Burris Eliminator III Review

Long-range shooting requires complex skills and copious range time. Burris aims to change that. Its Eliminator III lets average shooters extend their effective range, giving even ballistically challenged shooters a way to connect on distant targets without even glancing at a drop chart.

In order to give the Eliminator III a thorough test, I mounted the scope atop a supremely accurate T/C Icon Precision Hunter chambered in my newest cartridge crush, the 6.5 Creedmoor. Excellent ballistics make this cartridge a keeper. The scope might be a keeper, too; I'd find that out later. Now was the time to gather first impressions.

The Eliminator may be a rangefinding marvel, but it's also a hulking, sci-fi-looking scope that spans nearly 16 inches and tips the scale at 26 ounces. If it weren't for lenses on both ends and a Picatinny rail on its belly, it could easily be mistaken for a miniature submarine drone built to patrol our coasts for enemy U-boats.

Fortunately for us, no hostiles were on the docket. In fact, wind and my limited grasp of long-range shooting were the only enemies encountered€¦yet even those didn't faze this scope.

Going Long

To put the Burris Eliminator III to the test, my father and I, along with friend Blake Bosckis, headed to a remote section of Washington State and set up a string of rocks against distant dirt banks, ranging from 300 to 746 yards.

Temps were in the mid 70s and wind speed varied from 5 to 20 mph. Like most hunters, I'm not a long-range marksman. The farthest I've flung lead at targets was 640 yards. My father and Blake, however, hadn't surpassed 500, and as we bore down on the distant targets, doubt filled the air like a lingering cloud of Pyrodex smoke.

Blake's first shot at a rock 300 yards out confirmed the system was working. His next shot at 365 yards turned a grapefruit-sized chunk of stone into gravel. One box of Hornady's finest was all it took to transform us from doubters to destroyers, crushing rocks with nearly every squeeze of the trigger. The next three boxes were just for grins, confirming what the first box had already proven: This system works.

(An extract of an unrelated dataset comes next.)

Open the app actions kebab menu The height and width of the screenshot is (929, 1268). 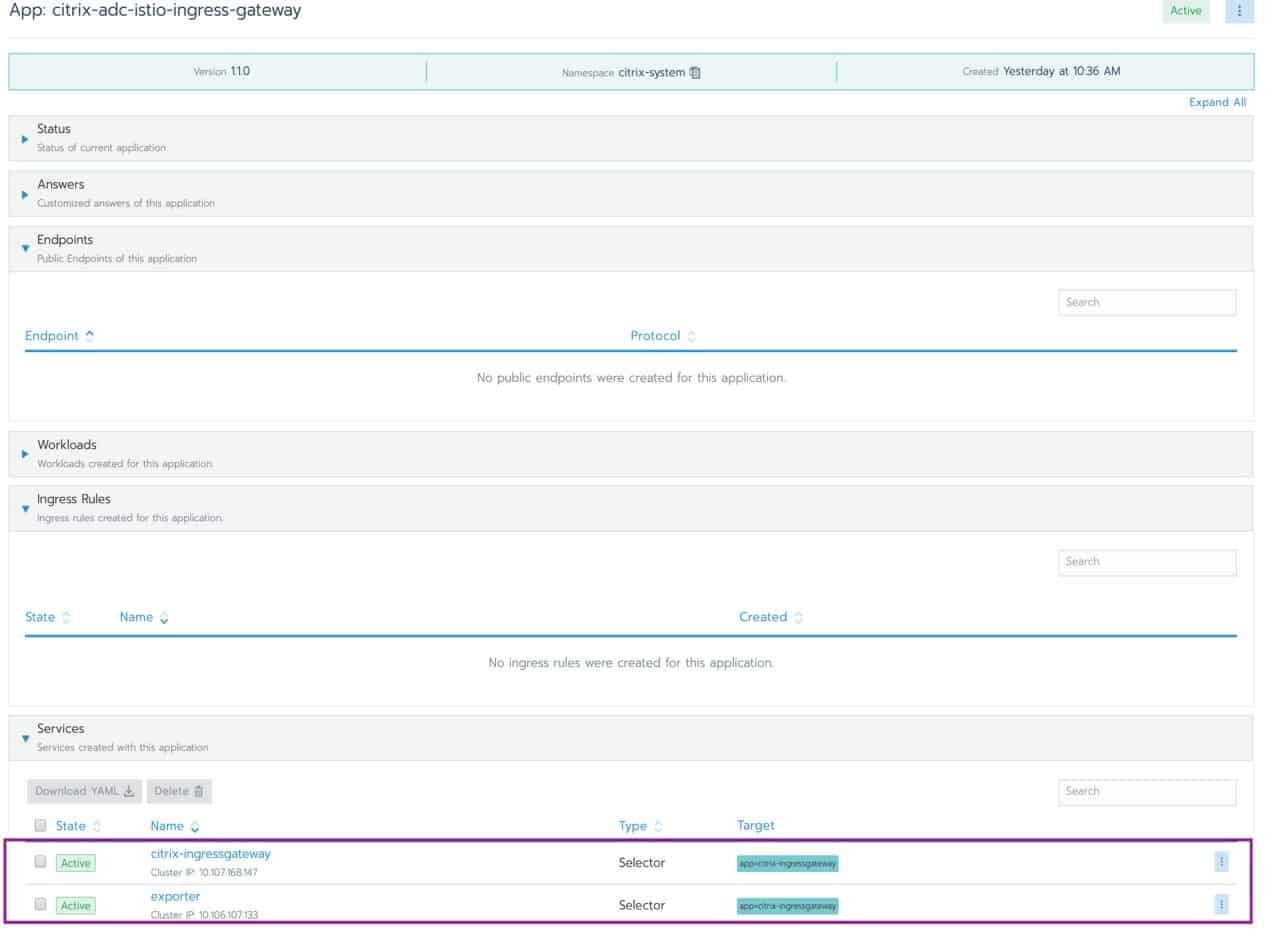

After the shoot, I called my uncle Joe, an avid and capable shooter, and told him how impressive the unit was.

"How far?" he asked, voice heavy with doubt.

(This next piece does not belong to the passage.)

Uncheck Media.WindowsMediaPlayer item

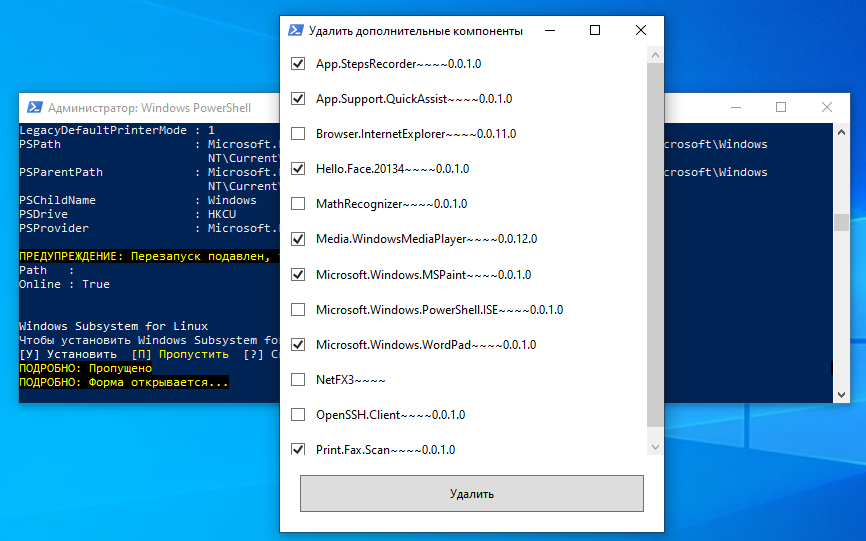[x=298, y=238]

"Oh, 746 yards," I replied. "We smacked the football-sized rock dead-center, and it was our first shot at that range. I couldn't believe it, either."

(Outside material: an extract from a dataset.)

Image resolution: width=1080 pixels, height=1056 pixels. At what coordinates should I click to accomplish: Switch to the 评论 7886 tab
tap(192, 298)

After hearing us tag rocks at nearly half a mile, my uncle's interest was piqued — and that's not surprising. Long-range shooting is quickly becoming one of the fastest growing segments of our industry. To supply this demand, manufacturers have been developing specialized rifles, optics, and ammunition at a frenzied pace.

The tools are there, but many shooters, myself included, lack the knowledge and skill for precision shooting at dizzying ranges. Traditionally, long-range proficiency was earned through years of practice and ungodly amounts of ammo, both difficult to come by. The Eliminator scope, however, represents the closest thing to a "plug and play" solution currently available to shooters.

How easy is the Eliminator III to use? Place the reticle on the target and click the ambidextrous range button. Along with a distance reading, an illuminated dot will appear in the vertical stadia of the X96 reticle, indicating how much holdover is required for a hit. Align this dot with your target and send the round downrange. If the wind is calm and the shot execution is up to snuff, the bullet will strike your intended target. Pretty simple, right?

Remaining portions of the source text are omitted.